### TEXT UNDER STUDY
How much money do you make?
If this question immediately makes you uncomfortable, you’re not alone. Recently, I tried an experiment. I just started asking people how much they make or how much they’re worth. The results were pretty consistent. They’d look at me in shock and stammer a bit.
At that point, I’d jump in and say, “I don’t really want to know the number, but tell me how it made you feel to get asked that question. Why do you think it made you feel that way?”
Not surprisingly, the responses were similar. We’re not comfortable talking about money. We’ve been taught that it’s rude. Even more important, we may be afraid of what the numbers say about us.
This issue came to mind about the same time my teenage son started to notice cars. He’s become familiar with many of the high-end makes and models. So when we’re running around town, it’s not unusual for him to point them out. It also didn’t surprise me when I started to hear him say things like, “That guy must have a lot of money if he’s driving that car.”
We may be very uncomfortable sharing with others our wealth in numbers. We’ve gotten really good, however, at building a material world around us that implies something about our wealth, even if the reality is something else entirely. We’ve gotten so good at it that we often treat these material things as a sign of our success. In reality, they aren’t a measure, or substitute, for any sort of real success.
I discussed this disconnect with a friend. What would happen, I asked, if we had to walk around with our true wealth flashing as a number above our heads? It would be the end of consumerism, he replied. Why would you need to buy something to represent wealth if everyone knew exactly what you were worth already?
We do know what some people make. From public employees to certain celebrities, the numbers are there to be sought out. But for the rest of us, it’s a taboo subject, and on a certain level, I believe many of us want to keep it that way. In an interview with the artist Austin Kleon, Manjula Martin posed the question, “Why don’t you feel comfortable talking specifics about money figures?”

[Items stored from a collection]
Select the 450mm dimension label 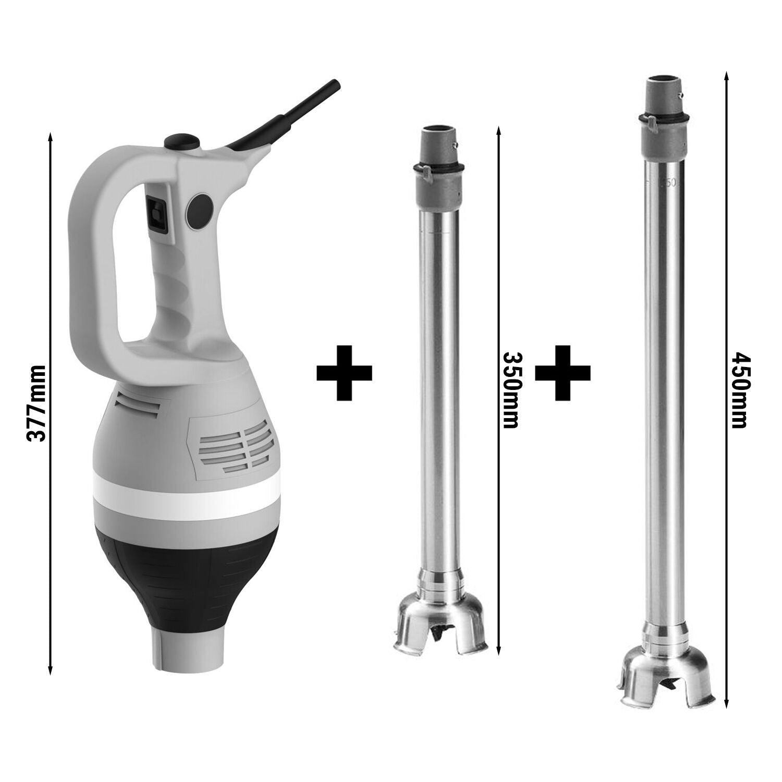739,390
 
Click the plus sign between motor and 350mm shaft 344,372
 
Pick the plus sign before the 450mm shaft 563,372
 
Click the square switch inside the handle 157,215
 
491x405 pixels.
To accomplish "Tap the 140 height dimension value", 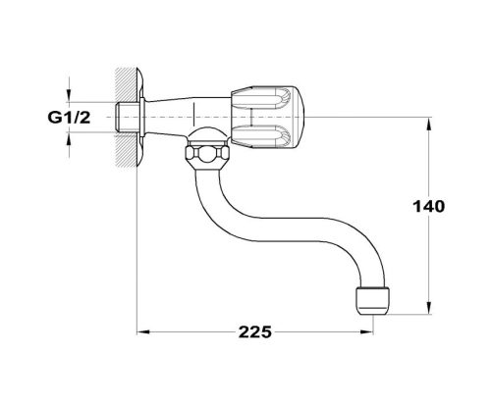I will [x=430, y=207].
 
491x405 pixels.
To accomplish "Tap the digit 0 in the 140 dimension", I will [x=442, y=207].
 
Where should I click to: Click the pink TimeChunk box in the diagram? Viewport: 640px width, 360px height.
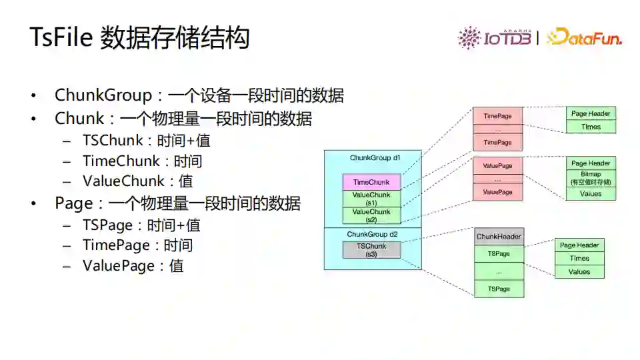371,182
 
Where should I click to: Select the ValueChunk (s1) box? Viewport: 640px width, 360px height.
371,199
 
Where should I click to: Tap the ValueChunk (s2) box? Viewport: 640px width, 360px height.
371,215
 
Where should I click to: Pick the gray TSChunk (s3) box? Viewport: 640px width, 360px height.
371,250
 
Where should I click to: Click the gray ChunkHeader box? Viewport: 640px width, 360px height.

### ASSIGNMENT
Continue the essay about why people avoid talking about money, picking up after its last sentence.

### TASK RESULT
Mr. Kleon’s answer probably sounds familiar. He said, “It’s simply about privacy. Everybody knows so much about everybody — I think actual income in dollars is one of the last things that we don’t know about each other, and I like it that way, honestly.” He went on: “I can’t think of any way that my family or I would benefit from letting other people know the exact amount of money I make — whether it’s more or less than what people think.”
The hesitation to share makes plenty of sense. I don’t blame anyone for valuing their privacy or seeing their income as something to keep private. But that silence comes at a cost, and I believe it’s one worth exploring.
We’ve gone from a time when our value was readily apparent (providing food for the tribe) to one when our value is much more abstract (say, building an app). As a result, we try to communicate our value, success or social standing in other ways.
Remember my son’s comment about the drivers of expensive cars? You probably know at least a couple of people who put on a fantastic display of wealth even though they don’t have much. They are so concerned about appearing successful that they make buying decisions that get in the way of long-term financial success.
It may never happen, but our relationship with money would change considerably if our financial decisions were transparent to the world. For instance, what would change if the car we drive or the home in which we live could no longer hide that we’ve saved nothing for retirement? Would it be easier to focus on the financial choices that help us instead of hurt us?
Maybe this idea is too radical, but for the next week, I’d love for you to test this theory. Try living as if everything you did financially was public information. How does it affect your decisions? Do you find yourself still doing things that just look good, or are you doing things that actually are good for you? Do you find it easier to be your authentic self? And, perhaps most important of all, do you now understand the difference between buying the trappings of success and actual success?